# 課題 A
文章によると、小林麻央さんのブログは国立国会図書館によってどのような形で残されることになったか。
# 課題 B
文章の「徐々に小林麻央さんが入退院を」から「つの評価なのかもしれません。」までをすべて、一字も変えずに書き写す。
# 課題 C
文章中の「小林麻央さんのこのブログで表現されたプロセスを通じて、世間の認識は大きく変わりました。」という一文を英語に訳す。

# 提供文章
小林麻央さんが亡くなる前と後では、在宅緩和ケア・在宅ホスピスケアに関する世間の空気が、がらっと変わったことについて、みなさんお気づきでしょうか。
今ではSNSで近況を伝えることは珍しくありませんが、2016年ごろは有名人がamebaブログを書いて近況を伝えることが多かった時期でした。
市川海老蔵(団十郎)さんが、その1人だったのを覚えていますが、同じように小林麻央さんもブログをやっているのだろうなと、あまり深く気にしていませんでした。
徐々に小林麻央さんが入退院を繰り返すようになり、入院中にお子さんやご家族に対する思いをつづった内容が、私の周りでも話題になるようになりました。そして、退院して自宅で過ごされているときの暖かいご家庭の様子から『自宅で過ごすことの意味』を多くの読者が感じられるようになったのではないかと思います。
それまでも、たくさんの芸能人が、がんで亡くなることはありましたが『自宅で過ごすことの意味』をこの時期を過ごした多くの人々にリアルタイムに伝えたことはありませんでした。
その影響力がどれほどかについては、詳しく調べたことはありません。
がん検診を受ける女性が増えたなどの話題がありましたが、特筆すべきは、この小林麻央さんのブログが、『国立国会図書館が後世に残すべき電子媒体』としてサービス提供者の判断で消すことができないようWEBアーカイブとして残されることになったということが、当時の反響を示す一つの評価なのかもしれません。
(小林麻央さんなど42人のAmebaブログ、国会図書館が保存 「後世に伝える意義が大きい」)
今では考え難いのですが、それまでは『自宅で過ごすなんてかわいそう』『病院で何とかしてもらうのが良い』と一般の方々には認識されていました。病院で勤務していた医療従事者ですら、そうだったと思います。
そのため、在宅緩和ケアの先生方が、自宅での生活がいかに穏やかで暖かいものかを伝えようとしても、その認識は変わるものではありませんでした。
小林麻央さんのこのブログで表現されたプロセスを通じて、世間の認識は大きく変わりました。
コロナ禍以降、『論理的思考』『エビデンス』などの考え方がもてはやされていますが、実際はもっと感情的で物語のようにプロセスを共にすることで世間の認識は変わっていくのかもしれないなと思いました。
私たち訪問看護師の立場においも、『やりたいこと』『やりたくないこと』を担保しつつ、『うまくいかない』体験に対して一緒に考えるというプロセスを重視した看護ケアを行っています。

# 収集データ

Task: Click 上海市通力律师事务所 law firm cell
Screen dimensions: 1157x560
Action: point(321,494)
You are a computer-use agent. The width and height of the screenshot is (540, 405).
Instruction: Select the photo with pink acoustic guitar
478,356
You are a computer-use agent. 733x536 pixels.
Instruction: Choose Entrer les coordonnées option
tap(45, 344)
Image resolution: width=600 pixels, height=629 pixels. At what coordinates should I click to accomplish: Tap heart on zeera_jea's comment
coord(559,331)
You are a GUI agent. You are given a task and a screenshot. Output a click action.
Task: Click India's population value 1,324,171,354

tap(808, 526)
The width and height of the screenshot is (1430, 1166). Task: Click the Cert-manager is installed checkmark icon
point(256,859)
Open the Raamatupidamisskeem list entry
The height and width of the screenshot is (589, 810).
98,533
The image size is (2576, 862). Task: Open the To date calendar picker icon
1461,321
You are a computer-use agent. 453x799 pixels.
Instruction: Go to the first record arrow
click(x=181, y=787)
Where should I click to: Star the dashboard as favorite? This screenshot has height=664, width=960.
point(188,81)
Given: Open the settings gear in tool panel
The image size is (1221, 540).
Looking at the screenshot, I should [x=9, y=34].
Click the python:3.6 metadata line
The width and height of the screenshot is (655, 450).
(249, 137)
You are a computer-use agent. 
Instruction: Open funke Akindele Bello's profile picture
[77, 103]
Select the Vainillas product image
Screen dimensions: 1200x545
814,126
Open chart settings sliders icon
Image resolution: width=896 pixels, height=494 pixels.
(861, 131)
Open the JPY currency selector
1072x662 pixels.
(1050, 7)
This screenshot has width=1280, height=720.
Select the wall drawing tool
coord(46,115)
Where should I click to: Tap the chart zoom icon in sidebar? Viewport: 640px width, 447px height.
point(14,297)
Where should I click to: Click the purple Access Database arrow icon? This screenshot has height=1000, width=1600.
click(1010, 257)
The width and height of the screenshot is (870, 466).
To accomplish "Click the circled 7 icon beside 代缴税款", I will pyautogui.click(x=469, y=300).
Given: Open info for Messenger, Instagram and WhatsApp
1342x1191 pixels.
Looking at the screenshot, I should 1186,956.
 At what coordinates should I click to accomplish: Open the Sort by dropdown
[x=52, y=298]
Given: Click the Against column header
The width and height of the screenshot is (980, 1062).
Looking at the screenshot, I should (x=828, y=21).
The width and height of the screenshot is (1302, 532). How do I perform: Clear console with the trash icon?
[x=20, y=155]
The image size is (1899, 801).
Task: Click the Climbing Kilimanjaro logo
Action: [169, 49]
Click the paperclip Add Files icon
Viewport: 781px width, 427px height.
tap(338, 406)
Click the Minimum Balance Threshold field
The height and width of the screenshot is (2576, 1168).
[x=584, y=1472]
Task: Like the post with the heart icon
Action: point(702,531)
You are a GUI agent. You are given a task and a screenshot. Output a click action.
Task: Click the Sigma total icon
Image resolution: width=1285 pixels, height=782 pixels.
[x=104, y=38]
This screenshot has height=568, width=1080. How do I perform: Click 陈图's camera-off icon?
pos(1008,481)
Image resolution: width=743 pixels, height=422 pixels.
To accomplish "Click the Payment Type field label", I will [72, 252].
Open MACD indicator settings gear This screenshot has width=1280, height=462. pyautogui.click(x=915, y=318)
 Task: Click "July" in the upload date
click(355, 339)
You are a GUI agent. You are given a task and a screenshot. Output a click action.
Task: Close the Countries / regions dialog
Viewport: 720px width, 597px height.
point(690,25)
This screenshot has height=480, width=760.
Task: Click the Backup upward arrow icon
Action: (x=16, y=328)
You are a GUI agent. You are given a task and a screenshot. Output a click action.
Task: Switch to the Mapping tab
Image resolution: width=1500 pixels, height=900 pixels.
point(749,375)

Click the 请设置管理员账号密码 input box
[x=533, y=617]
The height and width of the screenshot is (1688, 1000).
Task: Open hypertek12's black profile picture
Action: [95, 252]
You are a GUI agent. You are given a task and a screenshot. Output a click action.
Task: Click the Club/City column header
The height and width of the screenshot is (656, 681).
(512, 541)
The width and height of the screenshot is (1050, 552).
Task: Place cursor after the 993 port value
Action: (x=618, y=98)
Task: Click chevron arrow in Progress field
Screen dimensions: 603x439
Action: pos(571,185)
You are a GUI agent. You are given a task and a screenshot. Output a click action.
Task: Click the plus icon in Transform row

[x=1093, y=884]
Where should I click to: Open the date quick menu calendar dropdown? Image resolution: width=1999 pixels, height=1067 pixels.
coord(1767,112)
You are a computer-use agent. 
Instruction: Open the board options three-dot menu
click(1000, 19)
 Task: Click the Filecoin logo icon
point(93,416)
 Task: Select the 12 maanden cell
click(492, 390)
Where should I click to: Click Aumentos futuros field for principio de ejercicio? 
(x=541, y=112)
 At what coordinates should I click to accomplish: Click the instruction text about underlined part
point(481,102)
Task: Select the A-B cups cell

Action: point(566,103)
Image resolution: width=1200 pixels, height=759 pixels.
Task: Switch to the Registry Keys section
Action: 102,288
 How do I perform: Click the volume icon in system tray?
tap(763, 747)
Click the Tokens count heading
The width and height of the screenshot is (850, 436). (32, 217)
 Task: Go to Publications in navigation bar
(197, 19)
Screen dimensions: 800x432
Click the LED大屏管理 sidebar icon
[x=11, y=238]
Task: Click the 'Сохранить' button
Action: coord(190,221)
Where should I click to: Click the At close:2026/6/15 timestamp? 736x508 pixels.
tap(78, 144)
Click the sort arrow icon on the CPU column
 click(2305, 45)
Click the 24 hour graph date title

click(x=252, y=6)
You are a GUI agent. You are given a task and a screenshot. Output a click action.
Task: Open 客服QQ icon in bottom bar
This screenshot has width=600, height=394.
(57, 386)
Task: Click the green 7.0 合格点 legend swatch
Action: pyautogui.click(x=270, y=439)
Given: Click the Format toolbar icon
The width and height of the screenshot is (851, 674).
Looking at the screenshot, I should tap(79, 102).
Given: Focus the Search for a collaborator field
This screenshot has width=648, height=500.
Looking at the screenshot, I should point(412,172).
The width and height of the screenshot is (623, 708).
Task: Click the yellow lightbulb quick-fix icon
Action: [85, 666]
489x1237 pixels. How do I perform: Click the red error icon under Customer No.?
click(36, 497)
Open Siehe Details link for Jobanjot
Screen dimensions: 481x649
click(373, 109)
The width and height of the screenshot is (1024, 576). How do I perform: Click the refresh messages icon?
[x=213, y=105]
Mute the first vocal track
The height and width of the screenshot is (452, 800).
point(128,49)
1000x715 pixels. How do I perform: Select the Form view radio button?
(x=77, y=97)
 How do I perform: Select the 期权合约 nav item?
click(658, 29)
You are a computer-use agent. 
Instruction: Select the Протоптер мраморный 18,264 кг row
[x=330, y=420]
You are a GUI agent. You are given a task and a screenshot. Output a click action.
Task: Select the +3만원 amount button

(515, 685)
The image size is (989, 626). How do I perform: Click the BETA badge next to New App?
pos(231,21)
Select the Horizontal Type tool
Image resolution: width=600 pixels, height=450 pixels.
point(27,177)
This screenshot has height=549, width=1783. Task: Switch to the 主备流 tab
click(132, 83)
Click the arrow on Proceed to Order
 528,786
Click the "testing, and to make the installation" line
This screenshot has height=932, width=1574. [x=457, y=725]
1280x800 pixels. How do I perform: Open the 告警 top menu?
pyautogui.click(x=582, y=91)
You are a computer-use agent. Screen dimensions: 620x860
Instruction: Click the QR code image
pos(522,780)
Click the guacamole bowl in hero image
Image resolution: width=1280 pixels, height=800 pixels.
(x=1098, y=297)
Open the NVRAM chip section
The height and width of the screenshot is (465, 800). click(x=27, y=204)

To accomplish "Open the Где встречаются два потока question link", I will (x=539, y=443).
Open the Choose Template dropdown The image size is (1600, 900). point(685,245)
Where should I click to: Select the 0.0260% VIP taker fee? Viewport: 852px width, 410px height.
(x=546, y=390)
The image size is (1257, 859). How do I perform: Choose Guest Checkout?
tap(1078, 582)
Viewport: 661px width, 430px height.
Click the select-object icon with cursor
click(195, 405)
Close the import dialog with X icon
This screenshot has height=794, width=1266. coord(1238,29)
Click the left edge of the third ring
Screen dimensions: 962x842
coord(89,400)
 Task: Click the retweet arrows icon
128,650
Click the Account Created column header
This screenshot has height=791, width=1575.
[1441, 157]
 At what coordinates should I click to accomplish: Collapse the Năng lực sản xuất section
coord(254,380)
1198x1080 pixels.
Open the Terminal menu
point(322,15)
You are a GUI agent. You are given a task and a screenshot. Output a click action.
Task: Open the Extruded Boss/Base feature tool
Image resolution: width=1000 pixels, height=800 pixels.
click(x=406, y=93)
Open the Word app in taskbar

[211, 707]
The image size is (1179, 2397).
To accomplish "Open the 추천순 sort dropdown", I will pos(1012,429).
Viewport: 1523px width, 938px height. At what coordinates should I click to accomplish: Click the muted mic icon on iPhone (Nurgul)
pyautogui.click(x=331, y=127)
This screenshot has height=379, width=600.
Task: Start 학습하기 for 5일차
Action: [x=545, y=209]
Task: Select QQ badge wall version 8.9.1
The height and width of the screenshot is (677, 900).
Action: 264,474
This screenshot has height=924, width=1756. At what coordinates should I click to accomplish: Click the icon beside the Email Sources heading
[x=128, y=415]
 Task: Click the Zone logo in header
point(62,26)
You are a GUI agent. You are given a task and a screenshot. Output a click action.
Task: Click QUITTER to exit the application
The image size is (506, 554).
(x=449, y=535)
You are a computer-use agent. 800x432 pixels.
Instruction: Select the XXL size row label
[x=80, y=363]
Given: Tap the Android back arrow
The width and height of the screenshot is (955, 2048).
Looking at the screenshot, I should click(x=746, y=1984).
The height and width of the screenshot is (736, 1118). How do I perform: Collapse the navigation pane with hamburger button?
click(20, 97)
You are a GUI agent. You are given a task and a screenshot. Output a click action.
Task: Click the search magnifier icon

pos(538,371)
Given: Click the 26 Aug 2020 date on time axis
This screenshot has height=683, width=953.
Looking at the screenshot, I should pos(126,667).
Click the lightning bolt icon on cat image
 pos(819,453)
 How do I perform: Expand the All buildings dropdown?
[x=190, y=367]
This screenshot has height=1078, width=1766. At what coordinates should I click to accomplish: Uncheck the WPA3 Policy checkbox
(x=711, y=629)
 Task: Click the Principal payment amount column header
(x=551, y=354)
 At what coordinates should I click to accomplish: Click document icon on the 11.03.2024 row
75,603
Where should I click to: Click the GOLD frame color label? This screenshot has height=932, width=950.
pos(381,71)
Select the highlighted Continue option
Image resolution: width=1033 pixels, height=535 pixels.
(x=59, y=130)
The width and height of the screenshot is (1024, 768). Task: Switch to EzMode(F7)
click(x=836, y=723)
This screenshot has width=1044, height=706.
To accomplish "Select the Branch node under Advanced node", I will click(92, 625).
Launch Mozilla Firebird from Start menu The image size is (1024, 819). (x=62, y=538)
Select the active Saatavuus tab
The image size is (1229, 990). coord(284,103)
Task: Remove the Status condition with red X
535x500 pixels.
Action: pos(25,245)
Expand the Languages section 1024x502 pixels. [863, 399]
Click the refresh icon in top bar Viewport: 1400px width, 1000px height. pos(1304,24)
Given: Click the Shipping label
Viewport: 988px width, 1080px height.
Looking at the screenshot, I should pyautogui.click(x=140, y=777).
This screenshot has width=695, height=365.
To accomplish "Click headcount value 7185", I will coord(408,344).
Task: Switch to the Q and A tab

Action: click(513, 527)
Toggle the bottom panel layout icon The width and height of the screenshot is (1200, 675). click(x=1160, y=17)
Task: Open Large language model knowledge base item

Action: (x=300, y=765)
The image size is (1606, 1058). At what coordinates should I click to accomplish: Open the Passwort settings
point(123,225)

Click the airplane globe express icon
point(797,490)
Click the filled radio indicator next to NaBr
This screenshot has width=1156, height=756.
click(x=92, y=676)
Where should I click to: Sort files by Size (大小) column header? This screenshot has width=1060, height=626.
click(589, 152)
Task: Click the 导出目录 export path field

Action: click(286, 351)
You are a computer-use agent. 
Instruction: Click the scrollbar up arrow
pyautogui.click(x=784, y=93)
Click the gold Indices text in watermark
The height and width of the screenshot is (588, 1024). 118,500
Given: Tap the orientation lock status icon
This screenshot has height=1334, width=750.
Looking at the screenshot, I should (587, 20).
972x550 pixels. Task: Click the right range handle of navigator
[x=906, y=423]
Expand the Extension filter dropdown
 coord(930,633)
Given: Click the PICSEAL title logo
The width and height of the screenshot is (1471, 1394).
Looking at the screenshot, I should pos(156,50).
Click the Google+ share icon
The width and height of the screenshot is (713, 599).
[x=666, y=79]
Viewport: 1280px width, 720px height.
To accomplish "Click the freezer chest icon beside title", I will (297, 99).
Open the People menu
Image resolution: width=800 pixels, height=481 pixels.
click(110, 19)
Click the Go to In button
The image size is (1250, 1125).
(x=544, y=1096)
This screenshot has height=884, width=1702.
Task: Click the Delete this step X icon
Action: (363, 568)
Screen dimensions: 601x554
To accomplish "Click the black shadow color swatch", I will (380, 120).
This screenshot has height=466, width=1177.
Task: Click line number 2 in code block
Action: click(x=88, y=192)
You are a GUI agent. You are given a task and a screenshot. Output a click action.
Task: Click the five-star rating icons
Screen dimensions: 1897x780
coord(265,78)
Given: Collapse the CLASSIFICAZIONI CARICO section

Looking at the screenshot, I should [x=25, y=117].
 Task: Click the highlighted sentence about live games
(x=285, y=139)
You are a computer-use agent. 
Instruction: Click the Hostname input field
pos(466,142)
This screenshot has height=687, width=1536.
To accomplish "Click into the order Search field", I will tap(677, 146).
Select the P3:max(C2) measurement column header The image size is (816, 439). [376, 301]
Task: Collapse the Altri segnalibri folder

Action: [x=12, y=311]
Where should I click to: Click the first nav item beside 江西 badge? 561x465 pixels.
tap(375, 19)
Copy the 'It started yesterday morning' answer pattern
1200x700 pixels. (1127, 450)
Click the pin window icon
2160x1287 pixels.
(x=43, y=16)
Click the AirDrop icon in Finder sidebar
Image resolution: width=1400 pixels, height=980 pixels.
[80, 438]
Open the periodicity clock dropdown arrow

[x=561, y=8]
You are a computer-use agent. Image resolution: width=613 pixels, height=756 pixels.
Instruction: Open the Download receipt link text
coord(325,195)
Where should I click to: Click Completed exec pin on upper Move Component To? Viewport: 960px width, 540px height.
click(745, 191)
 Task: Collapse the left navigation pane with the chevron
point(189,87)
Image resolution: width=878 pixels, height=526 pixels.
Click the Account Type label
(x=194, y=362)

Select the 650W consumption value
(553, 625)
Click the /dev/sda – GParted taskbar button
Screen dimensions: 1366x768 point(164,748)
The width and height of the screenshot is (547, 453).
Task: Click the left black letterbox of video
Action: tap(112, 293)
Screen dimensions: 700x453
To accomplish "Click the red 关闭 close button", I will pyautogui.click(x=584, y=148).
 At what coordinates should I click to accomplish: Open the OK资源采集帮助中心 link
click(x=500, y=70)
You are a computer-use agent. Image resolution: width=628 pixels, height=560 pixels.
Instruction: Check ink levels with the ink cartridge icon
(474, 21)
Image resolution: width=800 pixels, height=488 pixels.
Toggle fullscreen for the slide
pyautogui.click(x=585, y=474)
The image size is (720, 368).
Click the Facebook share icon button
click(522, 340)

# 回答 A
サービス提供者の判断で消すことができないよう、WEBアーカイブとして残されることになった。

# 回答 B
徐々に小林麻央さんが入退院を繰り返すようになり、入院中にお子さんやご家族に対する思いをつづった内容が、私の周りでも話題になるようになりました。そして、退院して自宅で過ごされているときの暖かいご家庭の様子から『自宅で過ごすことの意味』を多くの読者が感じられるようになったのではないかと思います。
それまでも、たくさんの芸能人が、がんで亡くなることはありましたが『自宅で過ごすことの意味』をこの時期を過ごした多くの人々にリアルタイムに伝えたことはありませんでした。
その影響力がどれほどかについては、詳しく調べたことはありません。
がん検診を受ける女性が増えたなどの話題がありましたが、特筆すべきは、この小林麻央さんのブログが、『国立国会図書館が後世に残すべき電子媒体』としてサービス提供者の判断で消すことができないようWEBアーカイブとして残されることになったということが、当時の反響を示す一つの評価なのかもしれません。

# 回答 C
Through the process expressed in this blog by Mao Kobayashi, public perception changed greatly.